Confessions, therefore, enable us to submit to the authority of Scripture within a community of faith. Here is where another contemporary objection arises. Is this position really Protestant? Or has it reverted to the Roman Catholic teaching on the church? Protestants have always argued that the church is the interpreter of Scripture, but it denies that church authority is located infallibly in the bishop of Rome.

Challenges to the Protestant creeds owe more to revivalism and individualism, not to historic Protestantism. Nathan Hatch’s book, The Democratization of American Christianity, explains how nineteenth century evangelicalism set loose certain convictions that reshaped Protestant understandings of sola Scriptura. Among them was an anti-creedal impulse that repudiated all theological formulations. Closely connected was anti-clericalism. Just as no theological opinion was better than any other, so the holder of that doctrinal conviction, whether living or dead, was no better than any other believer.

What About Tradition?

Bible-onlyism threatens all churchly authority in order to render the individual Bible reader sovereign. Without the communion of the saints to guide—a fellowship that would typically extend to clergy of the present and worthies of the pas—everyone could interpret the Bible for himself. This biblicism is vulnerable to the Roman Catholic charge that Protestantism removed one pope only to replace him with a million popes.

Moreover, this impulse is often the tipping point for Protestants who convert to Rome. After all, the Roman Catholic Church demonstrates a respect for tradition and the ancient witness of the church that is often belittled by Protestants. Its liturgy displays order and dignity, and its social ethic defends life in the womb and beyond. In contrast, evangelical convictions seem but a generation old and threatened with obsolescence by the very next thing emerging in its next generation.

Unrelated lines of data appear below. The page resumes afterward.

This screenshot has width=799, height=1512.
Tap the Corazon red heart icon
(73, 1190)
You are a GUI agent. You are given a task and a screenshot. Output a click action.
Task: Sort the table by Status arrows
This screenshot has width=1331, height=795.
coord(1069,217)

But historic Protestantism, firmly committed to sola Scriptura, avoids these distortions. Protestantism rejects the claim of Pope Pius IX, who said in 1870, “I am tradition.” But it has always valued the importance of tradition, by which it meant the interpretation of the word of God by its fathers in the faith. There is a legitimate sense of tradition, and a proper way in which Calvinists can revere the “Reformed tradition.” As John Murray explained, Protestants and Roman Catholics both believe in tradition. The question is whether “unwritten traditions” are as authoritative as Scripture itself. Murray concluded, “For Protestants there are not two streams by which Christian revelation has come to us; there is but one—Holy Scripture. . . . It is precisely here the issue is joined, not at all in the denial of a protestant tradition and of its potent and beneficent influence.”

Dr. D. G. Hart and Mr. John R. Muether are coauthors of several books, most recently Seeking a Better Country: 300 Years of American Protestantism (P&R 2007). Both are ruling elders in the Orthodox Presbyterian Church.